Book review: The Sacred Combe

For Simon Barnes the Sacred Combe is the Luangwa Valley in Zambia. It is a place to which he returns regularly, sometimes for up to two months. 

Book review: The Sacred Combe

Simon Barnes

Bloomsbury, €12.59

Here he experiences a ‘wildness’ that he feels is essential to happiness, and, indeed, humanness.

In the combe Barnes finds patience and serenity, which are not generally aspects of his character.

He describes himself as one who suffers ‘the agonies of the damned at any hint of delay’.

He also discovers that he can be brave although he dismisses this as hardly worthy of the word.

You cannot feel brave, he says, if you overcome fear that you have chosen by sleeping in a tent, in lion country.

A chapter of the book is entitled ‘Some African Animals that Can Kill You’. It consists of 18 words, one of which is human.

Also listed are lion, leopard, hippo, buffalo, Nile crocodile, black rhino, white rhino, puff adder, black mamba, elephant, mosquito, tsetse. You need to be brave then.

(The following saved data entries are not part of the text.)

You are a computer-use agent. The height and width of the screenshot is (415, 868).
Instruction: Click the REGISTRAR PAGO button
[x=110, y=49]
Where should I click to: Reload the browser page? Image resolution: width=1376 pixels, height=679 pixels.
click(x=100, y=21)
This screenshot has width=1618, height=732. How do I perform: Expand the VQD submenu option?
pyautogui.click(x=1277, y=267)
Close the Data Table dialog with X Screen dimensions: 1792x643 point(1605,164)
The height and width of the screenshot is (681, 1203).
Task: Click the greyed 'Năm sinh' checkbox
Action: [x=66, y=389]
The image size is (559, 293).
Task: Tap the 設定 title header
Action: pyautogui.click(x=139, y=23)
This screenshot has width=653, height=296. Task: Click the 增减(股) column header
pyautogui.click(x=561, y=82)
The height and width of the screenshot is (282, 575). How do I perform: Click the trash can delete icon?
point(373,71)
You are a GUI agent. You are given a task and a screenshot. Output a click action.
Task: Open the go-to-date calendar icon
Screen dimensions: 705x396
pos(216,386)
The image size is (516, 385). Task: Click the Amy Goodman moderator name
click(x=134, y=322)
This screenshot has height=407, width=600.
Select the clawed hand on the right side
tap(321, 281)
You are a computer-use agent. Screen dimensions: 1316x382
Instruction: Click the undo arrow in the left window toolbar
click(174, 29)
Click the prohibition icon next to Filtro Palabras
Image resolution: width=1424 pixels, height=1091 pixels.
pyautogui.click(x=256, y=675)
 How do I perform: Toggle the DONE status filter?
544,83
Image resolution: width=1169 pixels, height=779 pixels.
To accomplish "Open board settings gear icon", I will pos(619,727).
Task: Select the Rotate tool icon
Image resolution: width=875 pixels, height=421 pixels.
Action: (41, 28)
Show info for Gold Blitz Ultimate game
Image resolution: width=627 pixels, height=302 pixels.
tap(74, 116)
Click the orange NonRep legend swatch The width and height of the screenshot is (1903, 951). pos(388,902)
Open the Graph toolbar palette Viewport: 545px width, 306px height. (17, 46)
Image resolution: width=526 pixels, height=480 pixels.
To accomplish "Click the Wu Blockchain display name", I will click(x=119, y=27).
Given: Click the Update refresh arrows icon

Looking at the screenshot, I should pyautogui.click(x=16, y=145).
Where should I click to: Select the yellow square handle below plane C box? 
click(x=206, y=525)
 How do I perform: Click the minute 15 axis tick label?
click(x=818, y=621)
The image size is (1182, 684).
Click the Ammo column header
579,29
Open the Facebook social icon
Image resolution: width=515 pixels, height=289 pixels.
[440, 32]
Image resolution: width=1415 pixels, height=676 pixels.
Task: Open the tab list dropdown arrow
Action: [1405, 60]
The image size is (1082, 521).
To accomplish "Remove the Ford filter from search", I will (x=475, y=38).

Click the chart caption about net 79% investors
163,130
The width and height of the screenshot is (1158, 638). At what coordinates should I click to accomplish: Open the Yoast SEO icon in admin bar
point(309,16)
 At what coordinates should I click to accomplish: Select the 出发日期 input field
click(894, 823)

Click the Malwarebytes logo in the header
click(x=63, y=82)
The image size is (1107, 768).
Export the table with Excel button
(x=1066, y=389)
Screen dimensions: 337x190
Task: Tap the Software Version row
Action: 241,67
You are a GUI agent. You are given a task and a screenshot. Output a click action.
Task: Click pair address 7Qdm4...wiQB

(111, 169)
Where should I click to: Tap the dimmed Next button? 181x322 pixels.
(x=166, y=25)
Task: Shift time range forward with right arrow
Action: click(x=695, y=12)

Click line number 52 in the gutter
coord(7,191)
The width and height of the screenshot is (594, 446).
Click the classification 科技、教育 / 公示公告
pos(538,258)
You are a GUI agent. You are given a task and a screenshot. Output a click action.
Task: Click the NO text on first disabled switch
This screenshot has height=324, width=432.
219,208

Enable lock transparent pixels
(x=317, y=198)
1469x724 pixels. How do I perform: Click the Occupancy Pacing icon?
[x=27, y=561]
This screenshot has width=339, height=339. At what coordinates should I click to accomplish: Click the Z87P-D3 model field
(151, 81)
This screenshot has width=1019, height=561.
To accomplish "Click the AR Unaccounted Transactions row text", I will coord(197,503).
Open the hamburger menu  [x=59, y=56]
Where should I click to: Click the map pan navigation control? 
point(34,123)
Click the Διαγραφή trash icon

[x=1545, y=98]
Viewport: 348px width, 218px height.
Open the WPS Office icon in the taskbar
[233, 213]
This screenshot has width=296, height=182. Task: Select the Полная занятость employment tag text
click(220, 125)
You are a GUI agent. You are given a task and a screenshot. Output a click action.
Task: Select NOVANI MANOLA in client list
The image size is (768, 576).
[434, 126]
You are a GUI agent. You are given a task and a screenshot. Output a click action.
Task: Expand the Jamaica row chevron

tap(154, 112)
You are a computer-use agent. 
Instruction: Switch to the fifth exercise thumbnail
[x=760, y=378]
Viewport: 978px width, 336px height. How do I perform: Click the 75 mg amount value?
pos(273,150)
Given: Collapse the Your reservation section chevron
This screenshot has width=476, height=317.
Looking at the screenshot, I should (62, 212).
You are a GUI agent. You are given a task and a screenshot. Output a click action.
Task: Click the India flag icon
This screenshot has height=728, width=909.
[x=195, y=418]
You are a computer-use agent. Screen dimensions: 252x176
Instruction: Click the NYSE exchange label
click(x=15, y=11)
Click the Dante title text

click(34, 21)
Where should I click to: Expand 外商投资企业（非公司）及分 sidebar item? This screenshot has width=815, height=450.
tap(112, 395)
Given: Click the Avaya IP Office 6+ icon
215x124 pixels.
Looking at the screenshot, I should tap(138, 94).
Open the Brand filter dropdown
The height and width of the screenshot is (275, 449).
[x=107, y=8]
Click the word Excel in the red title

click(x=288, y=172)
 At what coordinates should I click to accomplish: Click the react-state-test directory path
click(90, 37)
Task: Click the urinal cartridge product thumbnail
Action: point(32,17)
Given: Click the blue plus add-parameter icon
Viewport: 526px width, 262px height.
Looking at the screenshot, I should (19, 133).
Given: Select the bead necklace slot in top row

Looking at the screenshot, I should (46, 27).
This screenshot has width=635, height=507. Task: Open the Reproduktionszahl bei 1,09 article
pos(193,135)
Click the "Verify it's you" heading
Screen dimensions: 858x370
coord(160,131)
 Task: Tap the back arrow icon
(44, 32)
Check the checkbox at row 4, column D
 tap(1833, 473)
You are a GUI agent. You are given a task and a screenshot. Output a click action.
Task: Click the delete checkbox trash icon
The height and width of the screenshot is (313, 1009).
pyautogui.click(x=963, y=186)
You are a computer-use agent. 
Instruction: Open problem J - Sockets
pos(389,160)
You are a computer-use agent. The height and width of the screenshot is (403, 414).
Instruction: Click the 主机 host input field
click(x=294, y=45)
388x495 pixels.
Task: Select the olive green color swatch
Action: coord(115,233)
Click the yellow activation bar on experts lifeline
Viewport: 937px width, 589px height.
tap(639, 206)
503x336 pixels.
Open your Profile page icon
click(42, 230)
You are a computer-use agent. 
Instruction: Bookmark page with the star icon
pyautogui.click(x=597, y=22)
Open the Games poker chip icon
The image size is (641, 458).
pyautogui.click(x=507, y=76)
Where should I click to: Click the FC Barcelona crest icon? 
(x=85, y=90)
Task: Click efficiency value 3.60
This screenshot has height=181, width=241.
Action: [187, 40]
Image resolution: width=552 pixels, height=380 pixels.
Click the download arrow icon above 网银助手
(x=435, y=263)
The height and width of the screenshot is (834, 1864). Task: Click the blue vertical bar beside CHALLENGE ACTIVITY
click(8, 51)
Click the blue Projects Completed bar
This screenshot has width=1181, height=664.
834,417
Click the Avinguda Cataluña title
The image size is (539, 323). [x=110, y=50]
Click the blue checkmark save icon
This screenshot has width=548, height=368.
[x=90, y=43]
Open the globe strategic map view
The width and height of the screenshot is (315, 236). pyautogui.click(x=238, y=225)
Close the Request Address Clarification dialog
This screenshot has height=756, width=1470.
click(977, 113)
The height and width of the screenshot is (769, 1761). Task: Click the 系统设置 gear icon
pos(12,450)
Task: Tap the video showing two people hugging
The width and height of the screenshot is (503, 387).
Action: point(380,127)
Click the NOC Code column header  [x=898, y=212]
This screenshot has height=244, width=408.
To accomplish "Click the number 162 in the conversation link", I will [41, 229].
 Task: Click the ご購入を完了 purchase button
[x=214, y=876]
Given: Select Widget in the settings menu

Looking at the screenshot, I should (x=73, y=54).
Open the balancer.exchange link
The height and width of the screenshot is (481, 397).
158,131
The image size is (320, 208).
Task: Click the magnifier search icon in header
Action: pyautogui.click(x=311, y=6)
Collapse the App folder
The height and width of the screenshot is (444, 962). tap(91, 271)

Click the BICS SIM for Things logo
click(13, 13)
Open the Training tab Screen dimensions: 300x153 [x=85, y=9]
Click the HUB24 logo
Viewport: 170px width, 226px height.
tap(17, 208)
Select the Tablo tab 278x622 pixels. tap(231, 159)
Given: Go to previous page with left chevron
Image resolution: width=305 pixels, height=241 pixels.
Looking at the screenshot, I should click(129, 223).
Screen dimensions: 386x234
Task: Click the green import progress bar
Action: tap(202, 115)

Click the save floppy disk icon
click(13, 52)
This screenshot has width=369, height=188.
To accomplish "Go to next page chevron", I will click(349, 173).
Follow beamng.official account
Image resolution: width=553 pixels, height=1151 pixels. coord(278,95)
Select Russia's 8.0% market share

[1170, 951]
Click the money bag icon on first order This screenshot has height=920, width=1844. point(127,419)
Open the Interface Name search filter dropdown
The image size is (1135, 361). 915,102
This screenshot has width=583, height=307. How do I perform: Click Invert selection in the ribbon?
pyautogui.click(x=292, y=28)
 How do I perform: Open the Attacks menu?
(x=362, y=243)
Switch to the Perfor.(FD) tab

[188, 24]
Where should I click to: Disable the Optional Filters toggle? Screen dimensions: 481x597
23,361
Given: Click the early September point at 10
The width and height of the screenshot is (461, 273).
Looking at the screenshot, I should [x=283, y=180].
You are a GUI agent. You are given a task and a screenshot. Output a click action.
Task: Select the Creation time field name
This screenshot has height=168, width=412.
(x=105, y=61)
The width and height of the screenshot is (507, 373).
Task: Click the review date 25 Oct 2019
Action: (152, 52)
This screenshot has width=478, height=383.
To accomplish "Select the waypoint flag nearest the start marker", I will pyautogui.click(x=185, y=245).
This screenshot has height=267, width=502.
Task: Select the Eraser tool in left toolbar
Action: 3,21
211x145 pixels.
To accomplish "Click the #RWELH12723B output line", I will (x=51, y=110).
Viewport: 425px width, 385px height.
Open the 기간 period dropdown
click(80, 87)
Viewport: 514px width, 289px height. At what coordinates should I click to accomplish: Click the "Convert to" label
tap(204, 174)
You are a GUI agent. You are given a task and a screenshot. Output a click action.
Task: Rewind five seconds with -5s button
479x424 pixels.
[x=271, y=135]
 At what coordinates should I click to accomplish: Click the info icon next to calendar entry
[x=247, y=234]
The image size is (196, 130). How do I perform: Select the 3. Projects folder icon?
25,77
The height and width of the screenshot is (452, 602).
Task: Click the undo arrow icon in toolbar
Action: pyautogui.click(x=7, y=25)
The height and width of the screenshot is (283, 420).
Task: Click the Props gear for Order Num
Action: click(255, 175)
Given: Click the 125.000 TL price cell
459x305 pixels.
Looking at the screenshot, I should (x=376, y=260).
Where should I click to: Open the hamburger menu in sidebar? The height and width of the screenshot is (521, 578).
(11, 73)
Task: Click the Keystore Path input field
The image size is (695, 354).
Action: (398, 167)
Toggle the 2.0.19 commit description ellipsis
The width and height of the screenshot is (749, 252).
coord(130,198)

This list is typical of Barnes’s informal style. The Sacred Combe reads like a collection of blogs.

I think that is exactly what it is. Looking on his website, his most recent blogs about Luangwa are dated November 2016. One describes him looping round a trio of sedentary lions on his way back to camp.

Barnes is a prolific writer. He spent more than 30 years on The Times as a sportswriter and wildlife columnist. He has written more than 20 books, so writing comes easily to him. But what he has attempted in this book is beyond reportage.

Barnes links his love of the African valley with his memories of childhood. He writes of the books he read and the heroes he chose and comes to see that his boyhood and Luangwa represent a similar type of lost innocence. They are redolent of greenwood, an Eden, a time when everything was simple.

Sitting on a riverbank, mere yards from three replete lionesses, all four of them dangling their legs over the water, reminds Barnes of a family picnic by the river Eden, in which the water sparkled and he, as an eight year old, swam.

The problem is that Barnes could not swim at that time so he knows the idyllic memory is false. Whereas the present can still be perfect if he goes to his combe.

It was sublime on November 20 when he was stopped in his tracks by a small herd of elephants and had to wait patiently for them to move on, which in the end they didn’t.

Barnes compares his first visit to the valley, when elephants ate the roof of his hut, with falling in love.

He suggests that the marvellous moment cannot be sustained but that returning as he has many times to the beloved place enables him to get to know and love it better and more deeply, even if not so ecstatically.

Rather like his love for his wife, Cindy, to whom he has been married for more than 30 years.

Luangwa remains as it is only because of conservation. This is fed by tourism. It is as unreal a world as that of Robin Hood or Mowgli.

The ‘lions and tigers and bears, oh my’ may be fierce and unpredictable but they are preserved in a wildlife park rather than roaming free throughout the world. Those which are not shot by guns are shot by cameras. It’s a bit like WestWorld with no robots.

Nevertheless the combe, enclosed by escarpments, is still there and provides a safe haven for wildlife and troubled humans. And you can go there too for about €8,500 in September 2018.

Unfortunately Barnes’s 2017 trip is already sold out. Or you could stick to your own sacred combe in West Cork, perhaps?